As health reform efforts loom over Congress, news outlets find models of innovation in their own backyards. Geisinger Health System in rural Pennsylvania, a Florida satellite of the Mayo Clinic, Kaiser Permanente Northwest in Oregon and Washington state, and Virginia Commonwealth University Medical Center in Richmond, Va., all get some attention.
The Florida Times-Union: President Obama "and other reform advocates have singled out the Mayo Clinic in recent months as a role model for other providers." The president said in a letter, "We should ask why places like the Mayo Clinic in Minnesota [and Florida], the Cleveland Clinic in Ohio and other institutions can offer the highest quality care at costs well below the national norm" (Cox, 8/25).
The Philadelphia Inquirer: Two quiet towns in rural Pennsylvania, facing each other from across the Susquehanna River, are pushing innovations in health care. "One is Danville's Geisinger Health System, which has attracted national attention for providing quality patient care at relatively low costs. The other is Cherokee Pharmaceuticals L.L.C., which is based in Riverside," and is growing, bringing more jobs to the area (Hill, 8/25).

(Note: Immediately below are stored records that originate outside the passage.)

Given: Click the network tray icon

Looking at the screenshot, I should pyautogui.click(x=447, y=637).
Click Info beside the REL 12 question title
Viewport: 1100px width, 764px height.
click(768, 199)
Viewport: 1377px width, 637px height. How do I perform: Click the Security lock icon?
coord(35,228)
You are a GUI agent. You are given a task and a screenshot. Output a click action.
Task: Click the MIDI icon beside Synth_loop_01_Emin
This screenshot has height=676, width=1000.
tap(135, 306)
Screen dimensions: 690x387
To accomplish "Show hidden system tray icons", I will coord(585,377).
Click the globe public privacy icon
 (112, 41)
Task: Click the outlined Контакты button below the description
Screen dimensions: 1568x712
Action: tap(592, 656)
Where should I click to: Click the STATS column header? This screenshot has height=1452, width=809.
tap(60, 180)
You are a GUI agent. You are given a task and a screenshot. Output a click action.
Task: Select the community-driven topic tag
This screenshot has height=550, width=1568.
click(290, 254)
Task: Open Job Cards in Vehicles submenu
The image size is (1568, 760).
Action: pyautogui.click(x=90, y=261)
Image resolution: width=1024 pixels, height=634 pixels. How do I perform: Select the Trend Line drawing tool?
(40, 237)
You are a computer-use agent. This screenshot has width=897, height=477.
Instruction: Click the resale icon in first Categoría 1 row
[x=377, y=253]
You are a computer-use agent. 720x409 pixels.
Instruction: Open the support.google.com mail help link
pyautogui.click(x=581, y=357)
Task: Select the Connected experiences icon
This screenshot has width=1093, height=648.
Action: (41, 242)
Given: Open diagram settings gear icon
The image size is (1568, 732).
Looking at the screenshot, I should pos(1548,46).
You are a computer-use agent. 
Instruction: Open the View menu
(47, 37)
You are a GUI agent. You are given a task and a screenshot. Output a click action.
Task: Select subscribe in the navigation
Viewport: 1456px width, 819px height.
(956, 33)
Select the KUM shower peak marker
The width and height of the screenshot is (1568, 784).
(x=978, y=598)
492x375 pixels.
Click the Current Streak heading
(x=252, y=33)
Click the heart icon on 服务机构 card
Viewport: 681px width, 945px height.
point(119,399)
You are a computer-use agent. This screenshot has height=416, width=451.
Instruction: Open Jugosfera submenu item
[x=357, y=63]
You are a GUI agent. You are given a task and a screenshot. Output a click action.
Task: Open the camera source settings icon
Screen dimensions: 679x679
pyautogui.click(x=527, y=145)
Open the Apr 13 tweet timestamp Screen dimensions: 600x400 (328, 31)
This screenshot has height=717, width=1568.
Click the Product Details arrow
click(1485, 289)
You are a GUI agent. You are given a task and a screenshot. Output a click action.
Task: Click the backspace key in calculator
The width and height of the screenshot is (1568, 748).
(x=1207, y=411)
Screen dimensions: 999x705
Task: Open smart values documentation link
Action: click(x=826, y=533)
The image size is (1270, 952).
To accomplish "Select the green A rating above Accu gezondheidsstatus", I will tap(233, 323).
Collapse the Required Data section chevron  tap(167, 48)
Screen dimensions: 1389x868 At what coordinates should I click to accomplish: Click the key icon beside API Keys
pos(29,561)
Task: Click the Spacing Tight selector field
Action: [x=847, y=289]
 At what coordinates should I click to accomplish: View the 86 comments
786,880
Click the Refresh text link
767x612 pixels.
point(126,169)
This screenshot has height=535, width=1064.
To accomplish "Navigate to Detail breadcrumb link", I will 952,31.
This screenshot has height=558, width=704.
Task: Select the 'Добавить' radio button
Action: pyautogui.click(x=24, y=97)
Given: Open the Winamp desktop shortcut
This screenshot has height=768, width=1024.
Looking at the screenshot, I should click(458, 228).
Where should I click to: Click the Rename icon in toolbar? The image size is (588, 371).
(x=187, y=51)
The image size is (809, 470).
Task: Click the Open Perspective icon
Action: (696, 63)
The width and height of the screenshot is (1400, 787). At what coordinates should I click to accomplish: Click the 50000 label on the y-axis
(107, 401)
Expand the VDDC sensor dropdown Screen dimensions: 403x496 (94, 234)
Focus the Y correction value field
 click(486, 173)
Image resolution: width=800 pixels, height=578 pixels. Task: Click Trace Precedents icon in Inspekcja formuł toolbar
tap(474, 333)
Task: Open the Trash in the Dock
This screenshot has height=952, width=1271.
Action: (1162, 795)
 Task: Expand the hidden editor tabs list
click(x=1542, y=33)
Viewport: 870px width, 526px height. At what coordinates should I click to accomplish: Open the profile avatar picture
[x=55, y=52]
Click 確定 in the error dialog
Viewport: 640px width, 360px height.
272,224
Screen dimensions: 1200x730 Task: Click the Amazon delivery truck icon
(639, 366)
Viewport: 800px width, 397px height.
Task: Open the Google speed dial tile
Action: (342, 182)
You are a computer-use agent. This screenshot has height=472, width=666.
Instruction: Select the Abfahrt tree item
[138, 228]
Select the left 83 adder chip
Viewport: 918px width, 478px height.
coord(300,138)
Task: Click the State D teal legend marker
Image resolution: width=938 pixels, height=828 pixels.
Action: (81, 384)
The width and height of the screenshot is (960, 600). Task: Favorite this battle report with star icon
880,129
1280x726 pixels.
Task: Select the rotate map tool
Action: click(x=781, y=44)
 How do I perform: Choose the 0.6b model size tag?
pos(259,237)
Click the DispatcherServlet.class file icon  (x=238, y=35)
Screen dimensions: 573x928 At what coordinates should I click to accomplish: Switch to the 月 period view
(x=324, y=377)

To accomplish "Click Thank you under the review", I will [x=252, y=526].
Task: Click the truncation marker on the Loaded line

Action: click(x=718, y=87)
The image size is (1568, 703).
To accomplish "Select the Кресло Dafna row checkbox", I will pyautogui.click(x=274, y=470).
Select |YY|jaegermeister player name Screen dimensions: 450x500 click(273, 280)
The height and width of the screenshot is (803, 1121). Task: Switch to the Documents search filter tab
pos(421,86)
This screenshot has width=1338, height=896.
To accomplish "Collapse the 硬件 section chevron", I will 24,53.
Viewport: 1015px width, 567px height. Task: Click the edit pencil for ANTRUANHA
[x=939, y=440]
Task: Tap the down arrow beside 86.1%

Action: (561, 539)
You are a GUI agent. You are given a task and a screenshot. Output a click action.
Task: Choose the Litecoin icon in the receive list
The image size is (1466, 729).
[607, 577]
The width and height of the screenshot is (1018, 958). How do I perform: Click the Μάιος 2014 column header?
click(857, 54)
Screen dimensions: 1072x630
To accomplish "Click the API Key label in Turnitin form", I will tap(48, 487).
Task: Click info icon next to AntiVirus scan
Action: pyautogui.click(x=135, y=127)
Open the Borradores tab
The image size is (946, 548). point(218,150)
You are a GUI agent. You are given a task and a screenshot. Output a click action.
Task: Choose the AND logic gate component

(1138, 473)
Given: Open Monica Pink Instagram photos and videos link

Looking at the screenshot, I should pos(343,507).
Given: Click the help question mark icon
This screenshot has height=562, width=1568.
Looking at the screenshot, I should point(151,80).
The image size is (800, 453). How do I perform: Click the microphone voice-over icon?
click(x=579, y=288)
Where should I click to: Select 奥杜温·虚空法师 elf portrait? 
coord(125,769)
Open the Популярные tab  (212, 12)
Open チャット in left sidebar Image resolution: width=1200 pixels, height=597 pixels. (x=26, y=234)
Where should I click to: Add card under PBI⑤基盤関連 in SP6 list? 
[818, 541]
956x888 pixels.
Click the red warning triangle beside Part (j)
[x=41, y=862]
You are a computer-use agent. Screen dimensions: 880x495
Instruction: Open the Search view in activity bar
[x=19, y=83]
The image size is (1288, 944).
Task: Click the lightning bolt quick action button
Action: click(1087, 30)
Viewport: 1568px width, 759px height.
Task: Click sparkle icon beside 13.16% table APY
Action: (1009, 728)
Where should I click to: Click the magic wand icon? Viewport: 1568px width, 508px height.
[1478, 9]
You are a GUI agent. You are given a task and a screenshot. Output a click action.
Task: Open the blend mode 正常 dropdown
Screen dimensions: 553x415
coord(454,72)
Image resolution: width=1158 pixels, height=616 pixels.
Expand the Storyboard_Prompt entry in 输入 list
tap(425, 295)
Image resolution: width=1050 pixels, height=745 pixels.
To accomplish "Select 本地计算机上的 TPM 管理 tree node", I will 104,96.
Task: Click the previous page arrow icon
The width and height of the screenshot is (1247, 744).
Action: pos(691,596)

The (Portland) Oregonian: "... the key fact about providers such as Group Health [Cooperative] and Kaiser [Permanente Northwest] is probably not their member-laden boards or cooperative structures. What makes the HMOs different is that they spend more than most insurers -- more than twice as much, in some cases -- on primary care such as vaccinations, mammograms and tracking diabetics' blood sugar. ... If the United States wants to improve its health system, which is mediocre among those of other wealthy Western nations, many experts say it should start spending money the way Kaiser or Group Health does" (Dworkin, 8/24).
The Los Angeles Times: At Virginia Commonwealth University Medical Center, a home visit program has successfully kept seniors out of hospitals. A hospital executive says, "Every day they can keep a patient out of the hospital, it saves us $1,500." The effort would be replicated by a "proposal on Capitol Hill, known as Independence at Home, [that] would give independent doctors and nurse practitioners a chance to share in the savings that Medicare would see from home visits to patients with multiple chronic conditions (Levey, 8/25).